=== Exercise directions ===
Return, word for word, everything in the records below from the line containing "You are a GUI" down to the line containing "Click method icon next to attributeAccess", with both of those lines included. Leave the pictures out of your answer.

=== Data provided ===

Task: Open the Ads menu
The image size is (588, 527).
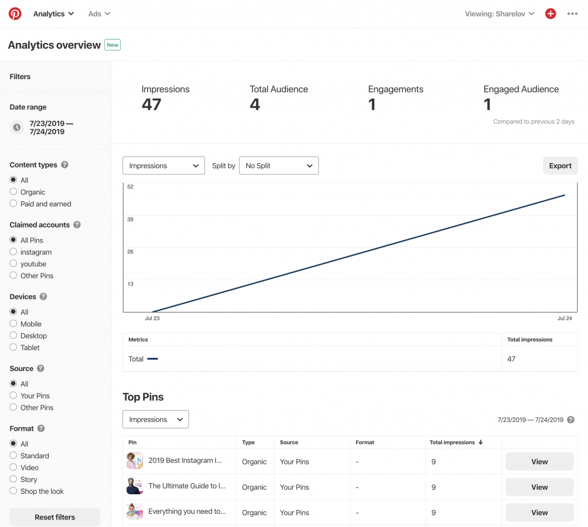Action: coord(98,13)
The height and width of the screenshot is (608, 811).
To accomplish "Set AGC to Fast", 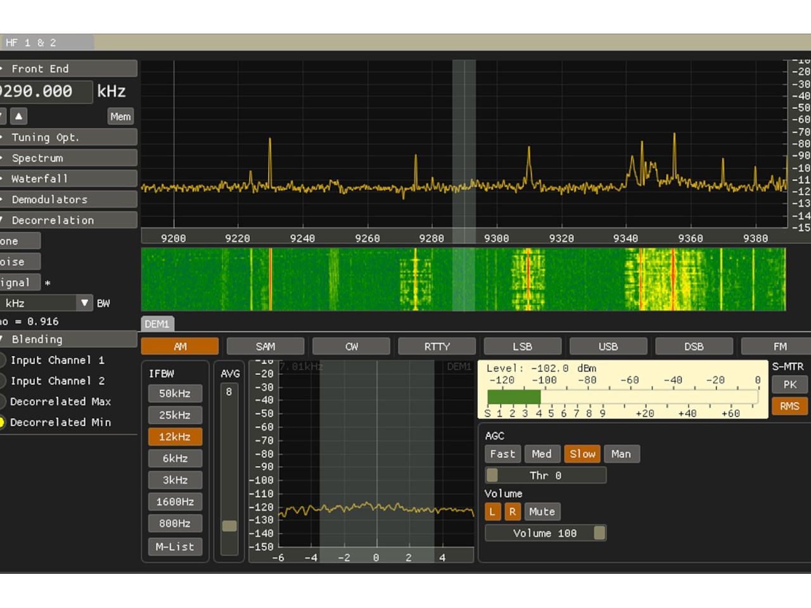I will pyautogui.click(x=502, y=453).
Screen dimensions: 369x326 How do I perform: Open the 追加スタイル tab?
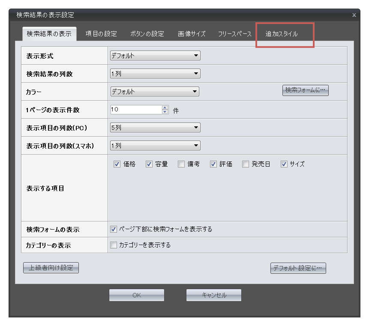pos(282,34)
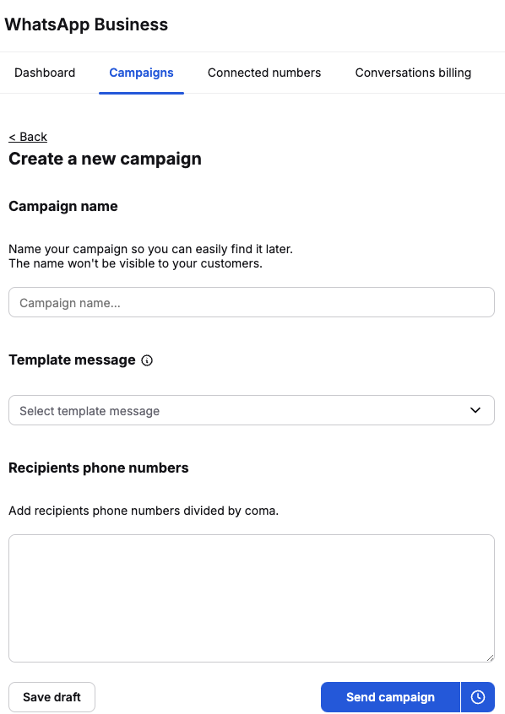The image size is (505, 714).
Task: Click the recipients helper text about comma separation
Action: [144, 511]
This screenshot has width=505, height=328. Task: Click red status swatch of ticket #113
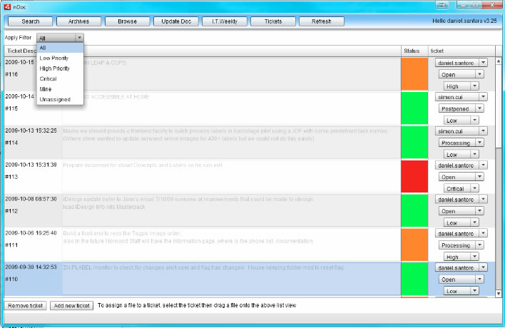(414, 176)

---

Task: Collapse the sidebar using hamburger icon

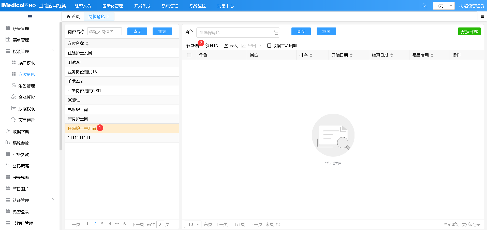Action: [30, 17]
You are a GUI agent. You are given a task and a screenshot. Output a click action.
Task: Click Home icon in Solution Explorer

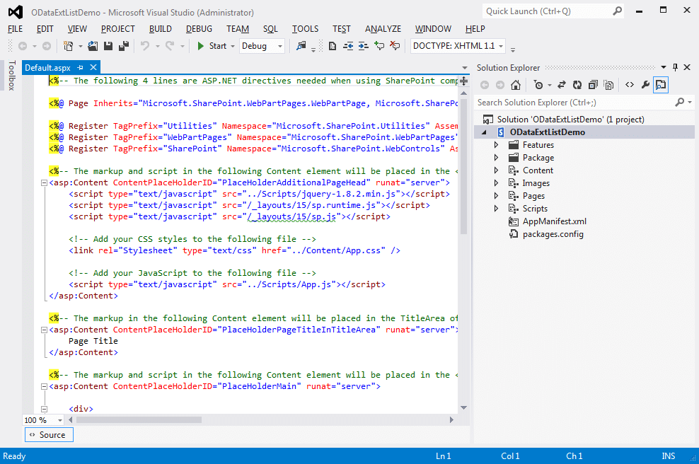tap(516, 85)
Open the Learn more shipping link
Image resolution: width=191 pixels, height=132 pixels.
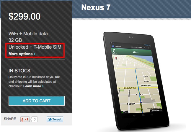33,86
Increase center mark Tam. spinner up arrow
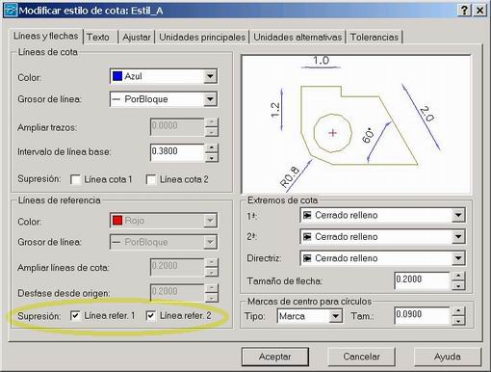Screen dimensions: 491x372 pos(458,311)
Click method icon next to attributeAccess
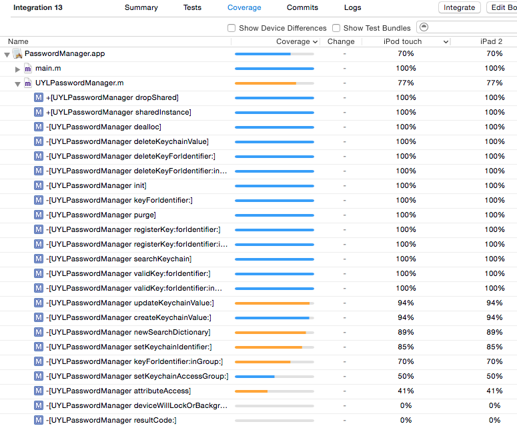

--

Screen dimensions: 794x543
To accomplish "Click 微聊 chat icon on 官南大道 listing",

=== Exercise solution ===
You are a GUI agent. You are given a task and a screenshot. Output a click action.
Task: Click Home icon in Solution Explorer

tap(516, 85)
Open the Learn more shipping link
Image resolution: width=191 pixels, height=132 pixels.
33,86
Increase center mark Tam. spinner up arrow
Screen dimensions: 491x372 pos(458,311)
Click method icon next to attributeAccess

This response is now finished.